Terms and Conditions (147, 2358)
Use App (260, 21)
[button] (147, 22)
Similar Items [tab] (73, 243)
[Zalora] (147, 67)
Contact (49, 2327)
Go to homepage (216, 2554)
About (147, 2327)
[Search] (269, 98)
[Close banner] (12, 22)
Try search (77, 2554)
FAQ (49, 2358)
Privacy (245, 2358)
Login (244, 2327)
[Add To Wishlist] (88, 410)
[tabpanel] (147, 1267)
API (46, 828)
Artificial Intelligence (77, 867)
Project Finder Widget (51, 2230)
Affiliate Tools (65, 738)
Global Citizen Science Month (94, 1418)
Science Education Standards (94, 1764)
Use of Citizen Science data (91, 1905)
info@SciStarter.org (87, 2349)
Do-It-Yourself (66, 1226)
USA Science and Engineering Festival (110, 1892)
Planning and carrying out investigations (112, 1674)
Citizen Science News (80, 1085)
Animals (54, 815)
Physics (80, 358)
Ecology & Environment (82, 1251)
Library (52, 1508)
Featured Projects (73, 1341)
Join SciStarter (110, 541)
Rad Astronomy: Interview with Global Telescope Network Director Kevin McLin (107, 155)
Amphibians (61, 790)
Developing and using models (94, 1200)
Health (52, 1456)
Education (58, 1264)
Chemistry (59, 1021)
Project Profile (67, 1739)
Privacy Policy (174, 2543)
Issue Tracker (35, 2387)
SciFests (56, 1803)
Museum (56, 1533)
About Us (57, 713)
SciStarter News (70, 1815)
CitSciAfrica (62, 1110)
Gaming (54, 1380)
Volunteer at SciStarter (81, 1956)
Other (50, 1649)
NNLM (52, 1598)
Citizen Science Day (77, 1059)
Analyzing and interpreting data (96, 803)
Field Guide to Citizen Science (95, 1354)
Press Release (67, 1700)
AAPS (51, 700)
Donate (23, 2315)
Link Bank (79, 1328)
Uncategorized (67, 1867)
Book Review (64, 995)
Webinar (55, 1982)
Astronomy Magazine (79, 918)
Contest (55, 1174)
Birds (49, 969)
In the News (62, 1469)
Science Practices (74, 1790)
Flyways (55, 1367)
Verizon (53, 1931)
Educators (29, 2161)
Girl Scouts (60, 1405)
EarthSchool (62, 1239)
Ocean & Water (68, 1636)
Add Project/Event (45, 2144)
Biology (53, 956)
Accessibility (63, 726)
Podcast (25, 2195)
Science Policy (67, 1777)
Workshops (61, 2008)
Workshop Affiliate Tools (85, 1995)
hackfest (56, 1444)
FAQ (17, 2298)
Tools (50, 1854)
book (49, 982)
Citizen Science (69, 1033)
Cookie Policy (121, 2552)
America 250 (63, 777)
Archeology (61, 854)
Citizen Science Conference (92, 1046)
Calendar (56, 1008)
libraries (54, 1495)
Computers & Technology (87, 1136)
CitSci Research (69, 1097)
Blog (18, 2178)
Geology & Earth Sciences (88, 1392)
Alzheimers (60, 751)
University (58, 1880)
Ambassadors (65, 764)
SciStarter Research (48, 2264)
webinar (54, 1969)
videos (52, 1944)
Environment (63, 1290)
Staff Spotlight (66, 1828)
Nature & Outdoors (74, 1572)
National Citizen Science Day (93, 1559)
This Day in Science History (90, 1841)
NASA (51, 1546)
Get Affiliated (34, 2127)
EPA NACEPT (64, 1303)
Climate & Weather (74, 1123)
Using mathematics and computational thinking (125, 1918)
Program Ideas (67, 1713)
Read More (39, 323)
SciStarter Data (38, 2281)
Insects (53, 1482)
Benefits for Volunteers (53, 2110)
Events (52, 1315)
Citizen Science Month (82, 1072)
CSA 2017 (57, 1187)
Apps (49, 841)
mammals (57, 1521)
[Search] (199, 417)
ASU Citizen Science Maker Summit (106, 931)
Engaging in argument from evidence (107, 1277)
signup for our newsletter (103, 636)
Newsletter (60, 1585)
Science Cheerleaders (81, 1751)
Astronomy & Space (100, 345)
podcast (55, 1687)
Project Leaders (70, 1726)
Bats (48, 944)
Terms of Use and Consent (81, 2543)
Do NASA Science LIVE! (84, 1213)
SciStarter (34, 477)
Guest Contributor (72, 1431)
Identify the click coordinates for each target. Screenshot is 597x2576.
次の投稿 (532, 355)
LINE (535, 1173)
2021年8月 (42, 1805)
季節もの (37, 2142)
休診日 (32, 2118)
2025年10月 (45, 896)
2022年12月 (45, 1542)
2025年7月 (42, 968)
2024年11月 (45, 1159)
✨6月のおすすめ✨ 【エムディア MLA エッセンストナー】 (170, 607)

───

All lines above from the one holding "Ecology & Environment (82, 1251)" to the one holding "Project Profile (67, 1739)", inclusive, are to be copied exactly; no other line is wanted.

(Solution to this problem):
Ecology & Environment (82, 1251)
Library (52, 1508)
Featured Projects (73, 1341)
Join SciStarter (110, 541)
Rad Astronomy: Interview with Global Telescope Network Director Kevin McLin (107, 155)
Amphibians (61, 790)
Developing and using models (94, 1200)
Health (52, 1456)
Education (58, 1264)
Chemistry (59, 1021)
Project Profile (67, 1739)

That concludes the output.